EXERCISE DIRECTIONS: In the entries, find all lines that hold the word "agent" and copy them.

INPUT:

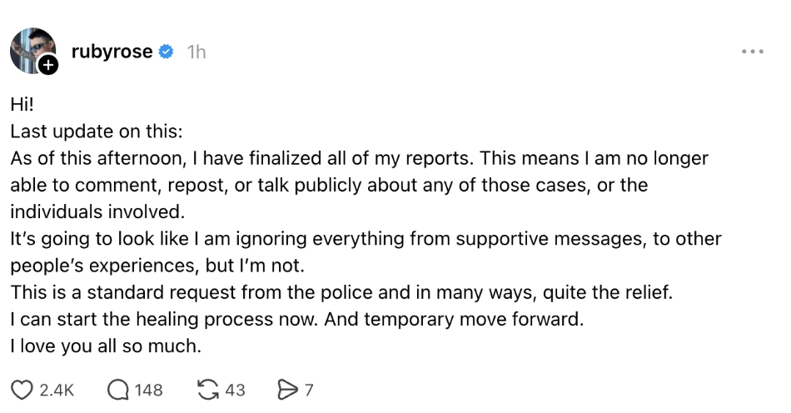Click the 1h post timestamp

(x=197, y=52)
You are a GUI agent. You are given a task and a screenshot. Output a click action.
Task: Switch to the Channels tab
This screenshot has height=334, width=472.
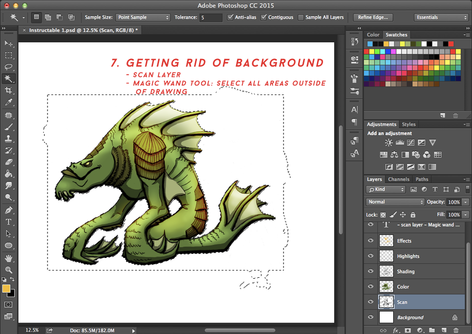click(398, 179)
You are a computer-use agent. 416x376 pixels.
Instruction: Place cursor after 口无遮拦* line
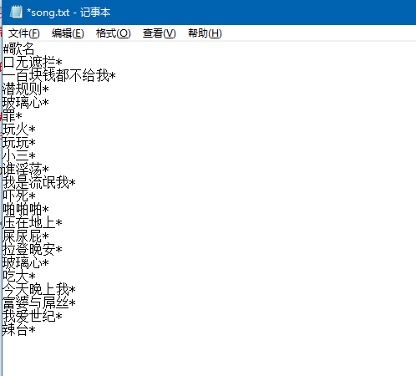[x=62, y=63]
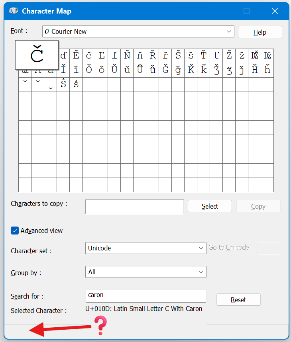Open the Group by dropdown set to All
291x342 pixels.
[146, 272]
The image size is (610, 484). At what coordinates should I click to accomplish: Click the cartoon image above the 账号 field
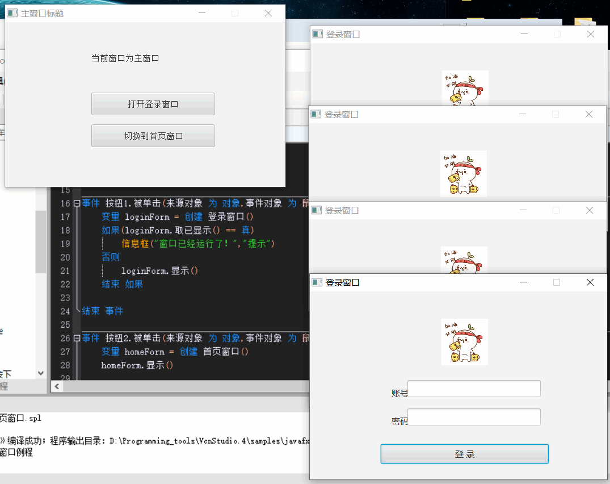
--
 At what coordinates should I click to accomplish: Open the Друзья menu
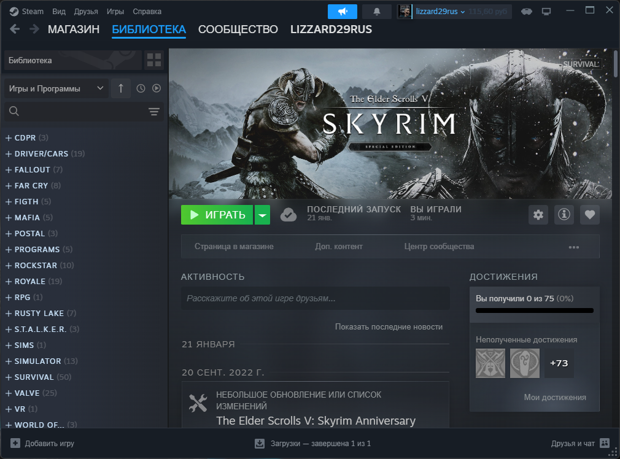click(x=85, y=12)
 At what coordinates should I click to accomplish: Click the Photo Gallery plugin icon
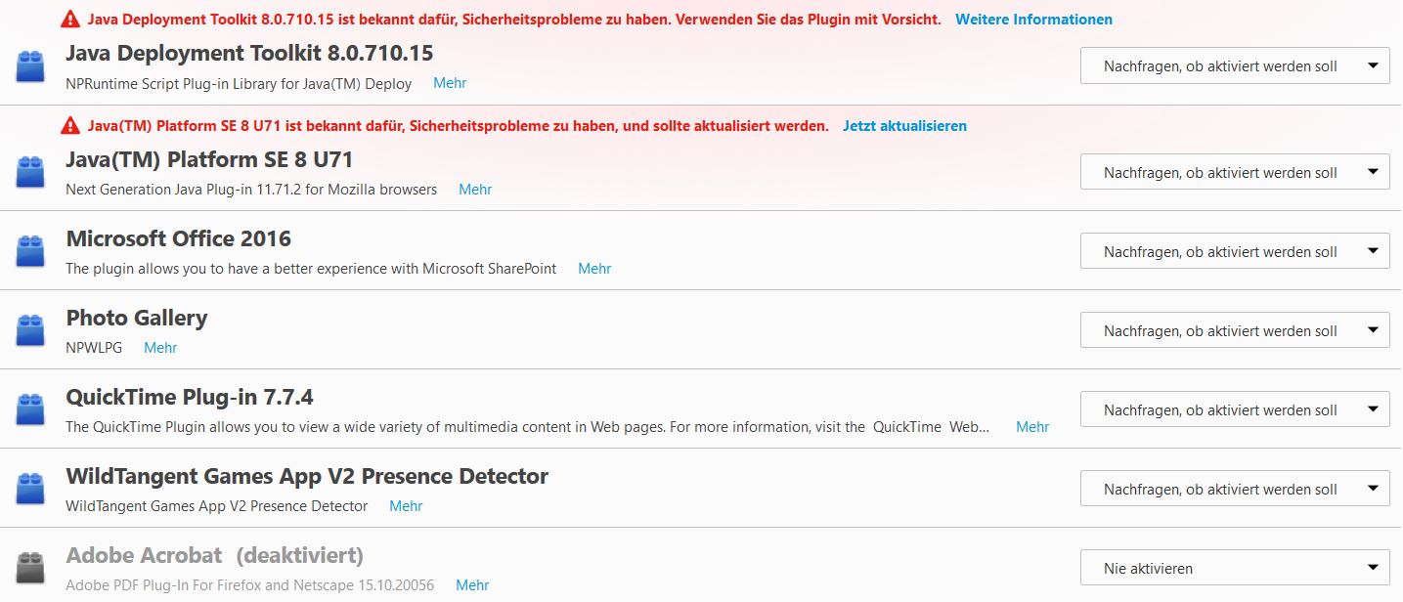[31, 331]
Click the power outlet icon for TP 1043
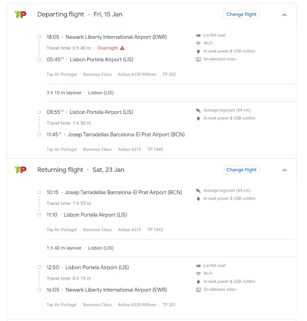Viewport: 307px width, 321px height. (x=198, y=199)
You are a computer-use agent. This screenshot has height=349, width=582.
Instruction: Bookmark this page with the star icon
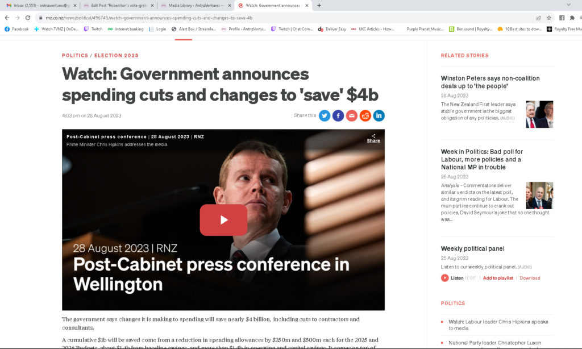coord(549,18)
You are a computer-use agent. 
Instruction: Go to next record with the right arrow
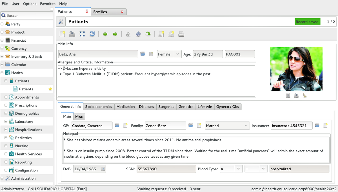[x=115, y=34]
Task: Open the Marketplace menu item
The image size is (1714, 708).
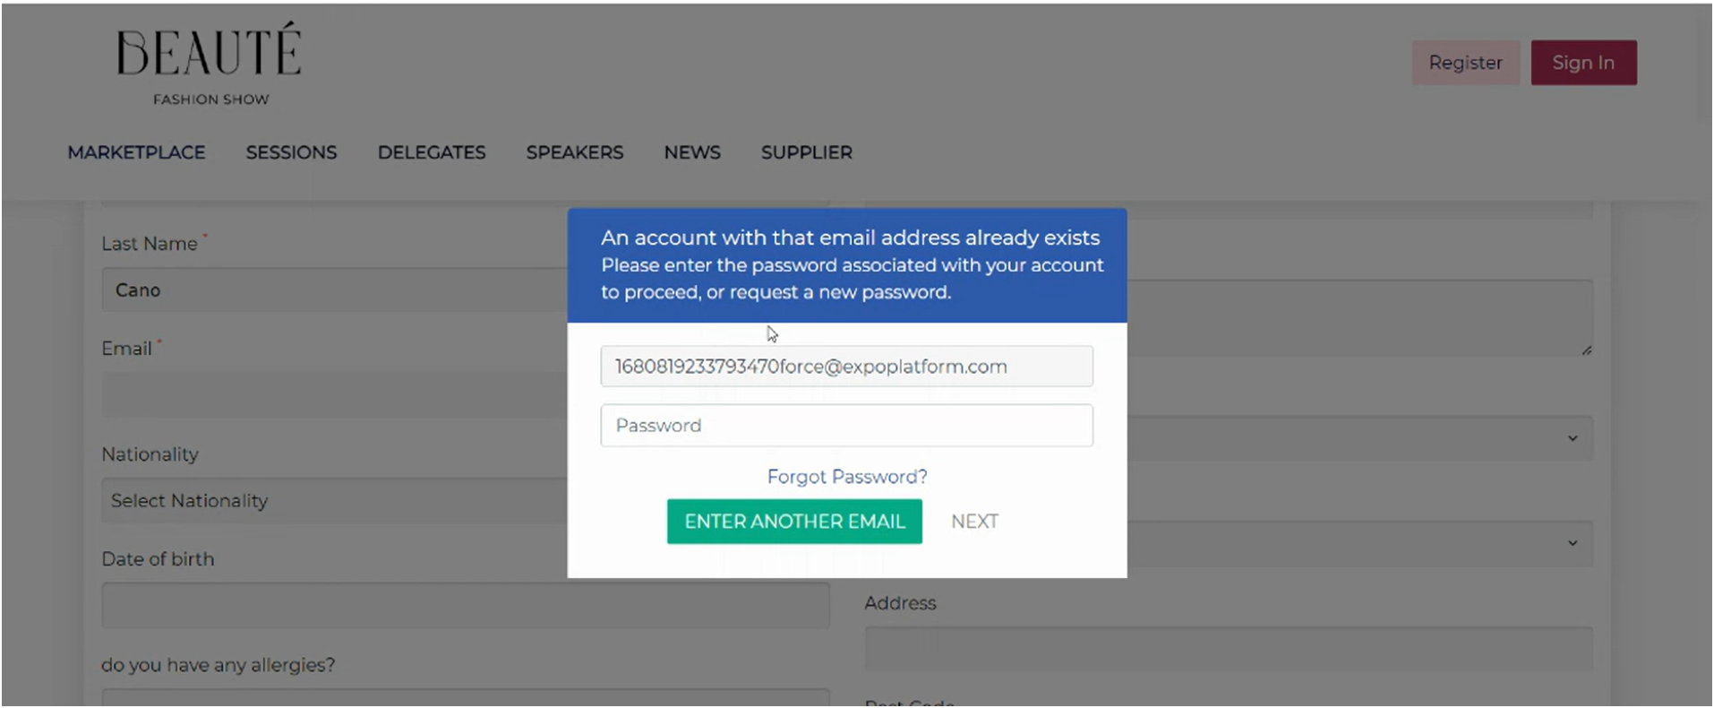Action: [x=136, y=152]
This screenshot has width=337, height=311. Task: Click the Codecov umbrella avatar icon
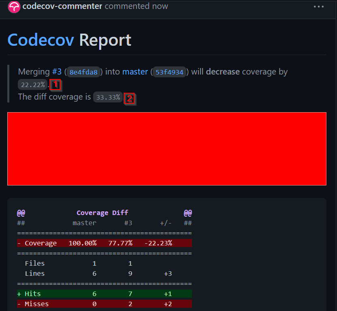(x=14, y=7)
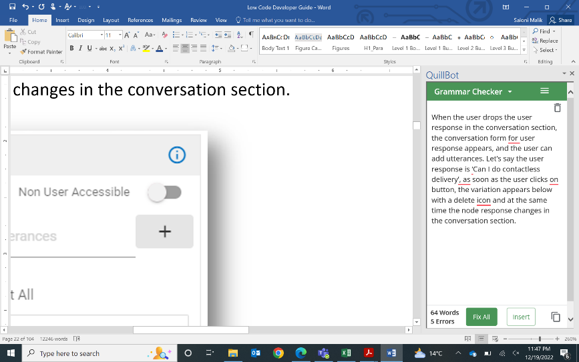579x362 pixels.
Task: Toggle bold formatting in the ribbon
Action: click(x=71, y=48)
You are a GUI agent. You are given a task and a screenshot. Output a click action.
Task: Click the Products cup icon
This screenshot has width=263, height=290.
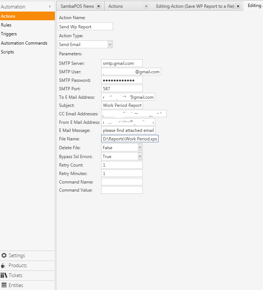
---
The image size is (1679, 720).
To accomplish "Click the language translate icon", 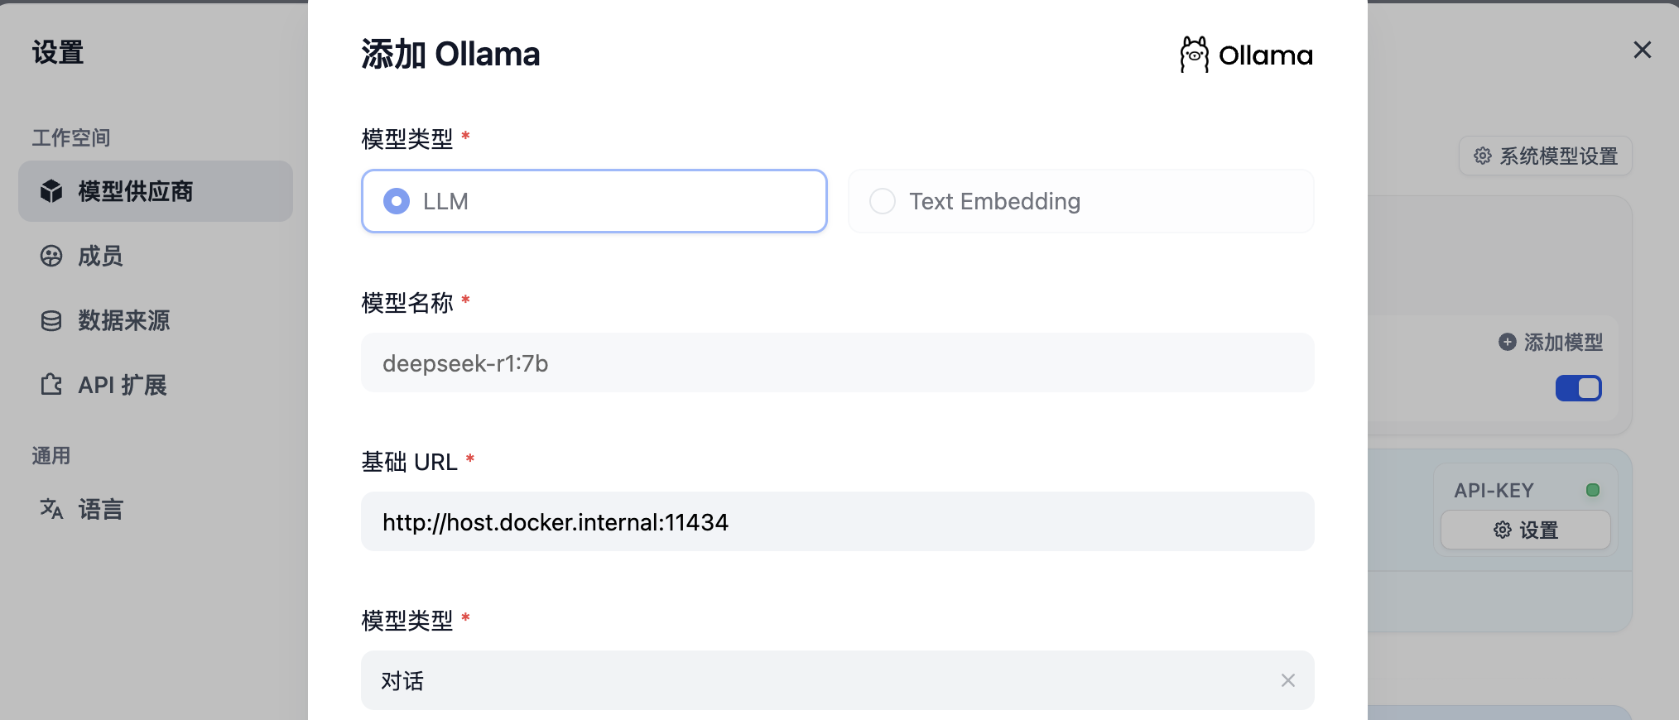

TASK OUTPUT:
You are a GUI agent. You are given a task and a screenshot. Output a click action.
You are a computer-use agent. 416x376 pixels.
You are a computer-use agent. This screenshot has height=349, width=582.
You are a computer-use agent. 
You are a GUI agent. You are given a task and a screenshot. Output a click action.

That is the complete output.